Needless to say, I didn't have lemon in the house, but had some of the lovely pepper-chili paste still from the imam bayildi I made a couple of weeks ago. Also since I had canned beans, I didn't need the cooking phase where celeriac, parsley root and a bay leaf provide interesting flavours. So all in all it was something fairly different from the beans plakia that I ended up with, but it was very tasty indeed. Would work fine as a main meal for a vegetarian or as a side dish with something grilled I think. Lundulph says that chicken might get lost in it. I think it might just about work though.
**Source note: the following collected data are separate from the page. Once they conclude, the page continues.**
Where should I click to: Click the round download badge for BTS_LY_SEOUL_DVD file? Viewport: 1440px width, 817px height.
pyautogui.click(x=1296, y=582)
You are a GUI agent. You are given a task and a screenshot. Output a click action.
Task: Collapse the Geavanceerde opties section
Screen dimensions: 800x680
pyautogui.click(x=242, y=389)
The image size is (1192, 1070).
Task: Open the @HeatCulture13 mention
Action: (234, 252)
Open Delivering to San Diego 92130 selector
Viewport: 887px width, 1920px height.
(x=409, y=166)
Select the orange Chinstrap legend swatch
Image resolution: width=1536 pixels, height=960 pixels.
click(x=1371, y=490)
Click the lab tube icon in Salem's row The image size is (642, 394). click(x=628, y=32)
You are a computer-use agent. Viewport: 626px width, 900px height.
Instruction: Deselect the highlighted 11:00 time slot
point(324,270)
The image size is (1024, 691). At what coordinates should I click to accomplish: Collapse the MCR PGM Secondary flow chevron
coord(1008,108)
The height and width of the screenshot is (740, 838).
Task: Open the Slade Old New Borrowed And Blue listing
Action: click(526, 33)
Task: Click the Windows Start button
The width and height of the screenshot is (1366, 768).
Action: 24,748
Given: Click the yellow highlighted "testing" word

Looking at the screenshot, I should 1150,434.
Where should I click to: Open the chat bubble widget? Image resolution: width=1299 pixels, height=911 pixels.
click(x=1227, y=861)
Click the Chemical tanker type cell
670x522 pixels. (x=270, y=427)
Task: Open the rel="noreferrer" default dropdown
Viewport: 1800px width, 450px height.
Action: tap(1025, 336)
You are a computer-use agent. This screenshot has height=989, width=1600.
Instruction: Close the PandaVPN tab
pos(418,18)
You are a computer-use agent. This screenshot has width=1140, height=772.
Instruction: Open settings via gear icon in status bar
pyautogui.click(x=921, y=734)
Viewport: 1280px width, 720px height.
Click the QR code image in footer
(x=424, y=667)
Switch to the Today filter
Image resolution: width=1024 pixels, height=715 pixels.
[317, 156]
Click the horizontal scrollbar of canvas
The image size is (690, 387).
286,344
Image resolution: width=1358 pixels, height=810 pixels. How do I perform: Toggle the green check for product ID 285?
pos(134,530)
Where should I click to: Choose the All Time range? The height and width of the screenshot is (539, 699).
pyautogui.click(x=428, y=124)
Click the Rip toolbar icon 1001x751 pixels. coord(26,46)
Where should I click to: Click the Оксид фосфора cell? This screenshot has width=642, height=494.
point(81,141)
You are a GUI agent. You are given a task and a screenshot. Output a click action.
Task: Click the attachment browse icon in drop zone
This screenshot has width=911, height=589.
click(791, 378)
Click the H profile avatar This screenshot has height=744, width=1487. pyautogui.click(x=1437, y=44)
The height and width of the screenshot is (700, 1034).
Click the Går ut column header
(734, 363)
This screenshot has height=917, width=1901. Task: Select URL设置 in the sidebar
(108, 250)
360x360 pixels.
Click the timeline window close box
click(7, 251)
3 x 410 g cans of beans (Borlotti, Pinto and Black-eye)
2 medium sized carrots
0.5 dl grapeseed oil
2 cans of plum tomatoes
1 dl Turkish red pepper paste
3 tbsp chopped parsley
1 tbsp lemon juice
salt, black pepper



  1. Drain and rinse the beans. Lay out in a deep baking tin. Preheat the oven at gas mark 6 (220 degrees C).
  2. Peel and slice the carrots and lay on top of the beans.
  3. Drain the tomatoes into a jug, add the red pepper paste, parsley, lemon juice, salt and pepper to the juice and stir in well.
  4. Slice the tomatoes and lay on top of the beans and carrots.
  5. Drizzle the oil over the dish, then cover with the tomato sauce. Give it a shake, so everything is covered with the tomato sauce.
  6. Bake for 45 minutes in the middle of the oven.
  7. Peel and press the garlic in a small bowl. Pour vinegar on top and leave to stand while the beans are cooking.
In fact any type of beans would work, I had some doubts about the Borlotti and Pinto ones because they looked the same, both on the label of the cans and when I opened them. All had a floury flavour.

The garlic condiment is optional, but is recommended with lots of Bulgarian dishes, mostly soups. I used to like to dip bread in it when I was little, but then I do really love garlic. It's quite stong flavoured and smells even stronger, store wrapped in at least two plastic bags!